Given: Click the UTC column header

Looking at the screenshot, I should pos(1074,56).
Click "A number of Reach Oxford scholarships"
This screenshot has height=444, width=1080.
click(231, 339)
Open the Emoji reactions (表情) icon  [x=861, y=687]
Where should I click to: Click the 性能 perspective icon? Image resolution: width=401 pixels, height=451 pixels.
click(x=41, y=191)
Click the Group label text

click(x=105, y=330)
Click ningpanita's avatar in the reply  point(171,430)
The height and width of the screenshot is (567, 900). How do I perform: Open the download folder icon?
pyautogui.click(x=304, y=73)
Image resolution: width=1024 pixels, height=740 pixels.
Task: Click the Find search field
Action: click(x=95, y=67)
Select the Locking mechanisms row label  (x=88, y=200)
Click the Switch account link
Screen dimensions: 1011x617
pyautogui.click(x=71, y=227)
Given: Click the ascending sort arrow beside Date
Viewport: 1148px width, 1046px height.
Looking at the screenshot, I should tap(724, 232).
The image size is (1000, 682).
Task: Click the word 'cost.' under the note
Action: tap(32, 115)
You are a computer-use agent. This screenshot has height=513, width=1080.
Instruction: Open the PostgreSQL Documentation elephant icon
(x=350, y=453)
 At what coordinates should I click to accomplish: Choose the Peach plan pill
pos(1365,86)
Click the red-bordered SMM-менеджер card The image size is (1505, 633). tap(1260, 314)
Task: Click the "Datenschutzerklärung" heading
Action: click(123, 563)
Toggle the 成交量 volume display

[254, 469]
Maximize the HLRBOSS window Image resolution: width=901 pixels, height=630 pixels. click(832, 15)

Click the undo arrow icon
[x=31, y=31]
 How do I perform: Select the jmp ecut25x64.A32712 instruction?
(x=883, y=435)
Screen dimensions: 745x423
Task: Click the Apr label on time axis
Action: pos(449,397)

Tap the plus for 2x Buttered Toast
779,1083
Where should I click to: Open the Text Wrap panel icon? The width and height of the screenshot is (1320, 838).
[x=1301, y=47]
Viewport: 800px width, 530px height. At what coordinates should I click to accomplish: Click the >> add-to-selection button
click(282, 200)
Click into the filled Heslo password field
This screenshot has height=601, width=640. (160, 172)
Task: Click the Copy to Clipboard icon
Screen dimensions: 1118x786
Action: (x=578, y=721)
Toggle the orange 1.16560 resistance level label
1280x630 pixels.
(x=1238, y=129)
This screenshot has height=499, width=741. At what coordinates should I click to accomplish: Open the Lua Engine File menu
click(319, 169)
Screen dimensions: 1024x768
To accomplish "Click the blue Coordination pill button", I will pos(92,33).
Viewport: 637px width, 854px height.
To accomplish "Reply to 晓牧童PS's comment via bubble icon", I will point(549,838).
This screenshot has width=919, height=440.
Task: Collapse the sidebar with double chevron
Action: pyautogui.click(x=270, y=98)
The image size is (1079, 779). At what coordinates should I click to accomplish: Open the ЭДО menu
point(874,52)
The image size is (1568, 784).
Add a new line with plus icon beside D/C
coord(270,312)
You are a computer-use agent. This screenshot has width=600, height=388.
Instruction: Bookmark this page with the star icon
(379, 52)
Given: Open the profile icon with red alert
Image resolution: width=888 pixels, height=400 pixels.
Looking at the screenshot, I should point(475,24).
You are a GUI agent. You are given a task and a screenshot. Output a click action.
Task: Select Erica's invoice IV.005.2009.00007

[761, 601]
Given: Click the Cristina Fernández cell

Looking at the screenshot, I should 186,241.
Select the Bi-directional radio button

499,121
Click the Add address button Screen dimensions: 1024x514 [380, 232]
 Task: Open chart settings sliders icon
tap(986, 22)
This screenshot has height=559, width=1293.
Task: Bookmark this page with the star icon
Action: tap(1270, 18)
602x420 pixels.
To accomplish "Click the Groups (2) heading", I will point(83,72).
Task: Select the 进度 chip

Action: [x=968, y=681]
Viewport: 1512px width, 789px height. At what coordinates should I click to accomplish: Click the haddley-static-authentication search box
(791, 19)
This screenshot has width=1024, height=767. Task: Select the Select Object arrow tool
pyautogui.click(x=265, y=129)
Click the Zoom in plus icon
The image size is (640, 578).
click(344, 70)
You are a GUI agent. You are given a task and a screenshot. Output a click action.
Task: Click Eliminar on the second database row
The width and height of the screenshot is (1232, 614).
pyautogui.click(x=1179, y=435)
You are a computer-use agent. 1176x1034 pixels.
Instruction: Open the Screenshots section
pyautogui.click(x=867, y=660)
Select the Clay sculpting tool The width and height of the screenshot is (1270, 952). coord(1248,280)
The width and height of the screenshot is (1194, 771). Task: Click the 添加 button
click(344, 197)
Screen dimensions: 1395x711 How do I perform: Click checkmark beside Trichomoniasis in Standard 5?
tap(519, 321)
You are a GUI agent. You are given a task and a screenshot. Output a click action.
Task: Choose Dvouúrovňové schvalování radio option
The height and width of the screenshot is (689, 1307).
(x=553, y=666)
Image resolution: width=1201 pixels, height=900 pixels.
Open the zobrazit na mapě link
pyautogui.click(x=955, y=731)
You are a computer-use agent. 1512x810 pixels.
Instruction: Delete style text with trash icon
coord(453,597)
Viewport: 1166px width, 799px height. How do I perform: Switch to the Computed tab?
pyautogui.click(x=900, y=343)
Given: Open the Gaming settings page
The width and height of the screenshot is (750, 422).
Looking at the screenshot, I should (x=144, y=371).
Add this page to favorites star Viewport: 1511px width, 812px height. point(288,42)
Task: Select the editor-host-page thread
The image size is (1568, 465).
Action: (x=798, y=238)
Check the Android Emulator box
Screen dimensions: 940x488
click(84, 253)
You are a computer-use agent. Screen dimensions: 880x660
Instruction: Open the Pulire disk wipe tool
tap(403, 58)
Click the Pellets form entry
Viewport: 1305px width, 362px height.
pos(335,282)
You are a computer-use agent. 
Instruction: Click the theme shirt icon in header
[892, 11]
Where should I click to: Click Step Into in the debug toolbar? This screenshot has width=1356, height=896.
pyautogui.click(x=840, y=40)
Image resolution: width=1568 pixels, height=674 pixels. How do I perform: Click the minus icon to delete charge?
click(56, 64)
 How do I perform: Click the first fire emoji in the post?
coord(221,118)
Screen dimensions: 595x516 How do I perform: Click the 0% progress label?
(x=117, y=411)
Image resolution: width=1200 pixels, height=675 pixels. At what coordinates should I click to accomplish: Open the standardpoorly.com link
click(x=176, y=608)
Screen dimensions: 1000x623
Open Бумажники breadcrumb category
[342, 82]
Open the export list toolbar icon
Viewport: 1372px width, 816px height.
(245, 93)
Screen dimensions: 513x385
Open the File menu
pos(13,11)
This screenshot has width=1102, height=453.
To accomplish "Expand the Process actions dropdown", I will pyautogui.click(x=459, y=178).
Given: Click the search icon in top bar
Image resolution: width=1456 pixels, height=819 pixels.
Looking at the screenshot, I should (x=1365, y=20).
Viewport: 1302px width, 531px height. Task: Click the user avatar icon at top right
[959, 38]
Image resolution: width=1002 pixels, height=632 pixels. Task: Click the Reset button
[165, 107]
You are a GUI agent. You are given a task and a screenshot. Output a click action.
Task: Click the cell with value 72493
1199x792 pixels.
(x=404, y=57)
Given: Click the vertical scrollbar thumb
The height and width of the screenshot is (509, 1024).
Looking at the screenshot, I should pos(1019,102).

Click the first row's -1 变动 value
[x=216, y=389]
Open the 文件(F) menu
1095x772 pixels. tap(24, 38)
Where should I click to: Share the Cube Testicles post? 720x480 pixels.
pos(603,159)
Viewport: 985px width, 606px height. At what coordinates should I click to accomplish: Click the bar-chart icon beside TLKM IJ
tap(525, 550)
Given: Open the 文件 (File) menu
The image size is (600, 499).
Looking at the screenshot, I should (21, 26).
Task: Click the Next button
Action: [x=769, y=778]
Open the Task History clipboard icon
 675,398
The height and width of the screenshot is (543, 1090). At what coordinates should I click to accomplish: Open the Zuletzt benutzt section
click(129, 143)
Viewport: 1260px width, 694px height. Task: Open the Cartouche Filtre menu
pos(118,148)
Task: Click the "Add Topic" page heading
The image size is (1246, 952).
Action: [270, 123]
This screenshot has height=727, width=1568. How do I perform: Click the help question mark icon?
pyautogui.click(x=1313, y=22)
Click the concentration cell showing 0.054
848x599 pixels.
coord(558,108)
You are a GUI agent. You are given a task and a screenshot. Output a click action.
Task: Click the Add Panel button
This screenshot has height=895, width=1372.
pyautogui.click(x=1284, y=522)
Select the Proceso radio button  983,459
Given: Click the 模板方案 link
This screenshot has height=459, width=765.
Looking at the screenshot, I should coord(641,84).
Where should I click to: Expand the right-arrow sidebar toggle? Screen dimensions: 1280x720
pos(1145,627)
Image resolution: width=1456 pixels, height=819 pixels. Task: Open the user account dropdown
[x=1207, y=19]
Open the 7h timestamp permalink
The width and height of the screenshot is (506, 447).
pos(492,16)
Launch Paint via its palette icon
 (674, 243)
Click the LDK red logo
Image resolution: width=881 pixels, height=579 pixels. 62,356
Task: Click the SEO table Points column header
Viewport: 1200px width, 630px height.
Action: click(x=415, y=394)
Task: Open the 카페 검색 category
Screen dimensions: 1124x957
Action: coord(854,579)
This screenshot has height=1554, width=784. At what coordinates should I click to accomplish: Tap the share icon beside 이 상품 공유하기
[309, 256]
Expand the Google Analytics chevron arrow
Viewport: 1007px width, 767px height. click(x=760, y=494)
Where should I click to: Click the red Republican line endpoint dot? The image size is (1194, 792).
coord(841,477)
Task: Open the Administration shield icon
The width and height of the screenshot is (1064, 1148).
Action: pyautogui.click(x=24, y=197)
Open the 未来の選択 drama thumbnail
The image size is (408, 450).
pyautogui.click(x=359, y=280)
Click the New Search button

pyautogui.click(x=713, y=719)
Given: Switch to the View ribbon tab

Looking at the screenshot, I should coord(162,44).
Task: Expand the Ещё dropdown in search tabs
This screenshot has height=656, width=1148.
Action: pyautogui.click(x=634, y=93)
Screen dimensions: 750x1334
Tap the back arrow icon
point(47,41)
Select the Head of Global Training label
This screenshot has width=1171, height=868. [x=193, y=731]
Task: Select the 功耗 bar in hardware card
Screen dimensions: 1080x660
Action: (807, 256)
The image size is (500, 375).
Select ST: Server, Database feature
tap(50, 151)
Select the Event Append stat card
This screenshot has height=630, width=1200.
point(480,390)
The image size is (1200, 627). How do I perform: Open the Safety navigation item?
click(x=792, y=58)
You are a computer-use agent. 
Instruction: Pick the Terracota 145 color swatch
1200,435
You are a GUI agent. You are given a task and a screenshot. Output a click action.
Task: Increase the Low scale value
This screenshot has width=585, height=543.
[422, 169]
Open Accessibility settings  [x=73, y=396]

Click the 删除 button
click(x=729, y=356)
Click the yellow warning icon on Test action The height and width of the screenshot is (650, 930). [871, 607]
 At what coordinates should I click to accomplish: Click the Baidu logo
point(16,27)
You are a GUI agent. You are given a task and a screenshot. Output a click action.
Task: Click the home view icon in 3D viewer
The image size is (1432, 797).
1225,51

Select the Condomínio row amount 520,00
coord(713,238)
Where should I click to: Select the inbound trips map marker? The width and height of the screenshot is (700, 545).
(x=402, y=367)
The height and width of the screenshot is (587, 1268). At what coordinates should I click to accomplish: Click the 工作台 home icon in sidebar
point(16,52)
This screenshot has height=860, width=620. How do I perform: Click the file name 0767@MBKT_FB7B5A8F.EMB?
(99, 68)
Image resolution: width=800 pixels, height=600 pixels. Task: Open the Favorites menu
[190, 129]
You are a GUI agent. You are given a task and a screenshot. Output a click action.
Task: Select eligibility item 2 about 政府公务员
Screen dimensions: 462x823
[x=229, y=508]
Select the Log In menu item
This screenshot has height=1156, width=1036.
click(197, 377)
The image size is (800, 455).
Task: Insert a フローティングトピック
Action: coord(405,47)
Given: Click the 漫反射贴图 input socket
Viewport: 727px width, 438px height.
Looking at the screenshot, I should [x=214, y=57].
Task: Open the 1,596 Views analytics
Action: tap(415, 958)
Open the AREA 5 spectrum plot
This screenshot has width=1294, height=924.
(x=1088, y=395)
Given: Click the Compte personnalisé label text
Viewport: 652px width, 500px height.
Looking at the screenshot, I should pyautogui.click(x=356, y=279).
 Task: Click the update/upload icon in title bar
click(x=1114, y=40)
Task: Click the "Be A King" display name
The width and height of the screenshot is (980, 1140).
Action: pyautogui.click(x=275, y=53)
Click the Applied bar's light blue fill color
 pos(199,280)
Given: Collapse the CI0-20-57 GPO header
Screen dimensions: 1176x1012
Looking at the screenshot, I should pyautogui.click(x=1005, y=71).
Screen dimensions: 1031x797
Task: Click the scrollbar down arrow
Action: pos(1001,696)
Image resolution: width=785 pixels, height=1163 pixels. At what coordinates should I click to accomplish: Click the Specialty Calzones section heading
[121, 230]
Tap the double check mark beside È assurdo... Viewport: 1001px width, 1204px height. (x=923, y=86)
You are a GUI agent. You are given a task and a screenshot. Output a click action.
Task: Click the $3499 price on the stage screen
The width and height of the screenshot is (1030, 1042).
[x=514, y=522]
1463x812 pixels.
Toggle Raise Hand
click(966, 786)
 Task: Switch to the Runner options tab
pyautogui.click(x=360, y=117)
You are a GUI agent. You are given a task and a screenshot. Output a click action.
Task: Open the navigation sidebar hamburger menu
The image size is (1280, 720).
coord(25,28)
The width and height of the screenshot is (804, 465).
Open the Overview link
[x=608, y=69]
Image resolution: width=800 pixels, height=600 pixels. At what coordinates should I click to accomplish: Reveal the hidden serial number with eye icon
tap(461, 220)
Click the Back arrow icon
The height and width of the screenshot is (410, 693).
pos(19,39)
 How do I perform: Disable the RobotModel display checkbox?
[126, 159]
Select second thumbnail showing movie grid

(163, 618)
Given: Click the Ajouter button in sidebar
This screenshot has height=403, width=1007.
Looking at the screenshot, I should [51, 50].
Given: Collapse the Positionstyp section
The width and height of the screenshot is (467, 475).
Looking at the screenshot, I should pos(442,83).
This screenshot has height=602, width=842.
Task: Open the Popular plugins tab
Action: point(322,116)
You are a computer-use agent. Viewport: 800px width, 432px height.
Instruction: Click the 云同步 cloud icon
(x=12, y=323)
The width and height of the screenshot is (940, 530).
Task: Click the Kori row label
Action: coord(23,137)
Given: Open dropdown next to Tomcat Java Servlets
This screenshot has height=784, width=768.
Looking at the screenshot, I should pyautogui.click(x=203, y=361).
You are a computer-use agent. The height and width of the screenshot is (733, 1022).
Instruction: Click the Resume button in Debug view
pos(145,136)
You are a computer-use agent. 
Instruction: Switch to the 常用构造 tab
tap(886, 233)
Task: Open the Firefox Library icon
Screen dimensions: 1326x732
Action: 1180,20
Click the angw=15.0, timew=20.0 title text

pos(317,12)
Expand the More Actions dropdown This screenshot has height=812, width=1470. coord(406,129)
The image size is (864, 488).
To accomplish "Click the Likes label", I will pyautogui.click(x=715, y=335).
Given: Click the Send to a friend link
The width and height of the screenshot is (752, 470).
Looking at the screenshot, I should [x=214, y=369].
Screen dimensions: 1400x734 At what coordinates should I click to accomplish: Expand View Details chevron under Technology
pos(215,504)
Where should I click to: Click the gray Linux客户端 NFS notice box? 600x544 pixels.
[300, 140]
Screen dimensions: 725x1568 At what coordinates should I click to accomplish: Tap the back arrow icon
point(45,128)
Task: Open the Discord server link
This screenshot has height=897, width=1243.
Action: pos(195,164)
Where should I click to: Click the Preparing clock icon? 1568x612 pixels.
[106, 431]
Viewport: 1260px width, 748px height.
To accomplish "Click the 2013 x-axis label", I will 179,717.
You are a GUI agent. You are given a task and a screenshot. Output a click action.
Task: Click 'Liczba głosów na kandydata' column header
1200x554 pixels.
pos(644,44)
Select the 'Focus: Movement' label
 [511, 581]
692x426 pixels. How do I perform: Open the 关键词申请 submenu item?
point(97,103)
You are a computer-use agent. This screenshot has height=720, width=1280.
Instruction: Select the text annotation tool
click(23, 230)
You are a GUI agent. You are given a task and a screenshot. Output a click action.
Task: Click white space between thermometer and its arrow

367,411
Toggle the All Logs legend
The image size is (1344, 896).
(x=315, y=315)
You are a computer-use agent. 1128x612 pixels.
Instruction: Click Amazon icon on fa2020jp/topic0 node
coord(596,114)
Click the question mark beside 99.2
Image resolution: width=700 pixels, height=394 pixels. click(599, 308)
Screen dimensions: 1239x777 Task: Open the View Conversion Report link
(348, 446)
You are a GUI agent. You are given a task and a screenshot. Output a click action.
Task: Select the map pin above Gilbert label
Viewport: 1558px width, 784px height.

★ ★ ★ ★ ★ ★ ★

Requirement
Scan the data for lines containing "computer" and copy all of them.

Solution
You are a computer-use agent. This screenshot has height=513, width=1080.
You are a computer-use agent. This screenshot has width=600, height=388.
You are a computer-use agent. 1176x1034 pixels.
You are a computer-use agent. 1512x810 pixels.
You are a computer-use agent. Screen dimensions: 880x660
You are a computer-use agent. 
You are a computer-use agent. 
You are a computer-use agent. Viewport: 800px width, 432px height.
You are a computer-use agent. The height and width of the screenshot is (733, 1022).
You are a computer-use agent. 
You are a computer-use agent. This screenshot has height=720, width=1280.
You are a computer-use agent. 1128x612 pixels.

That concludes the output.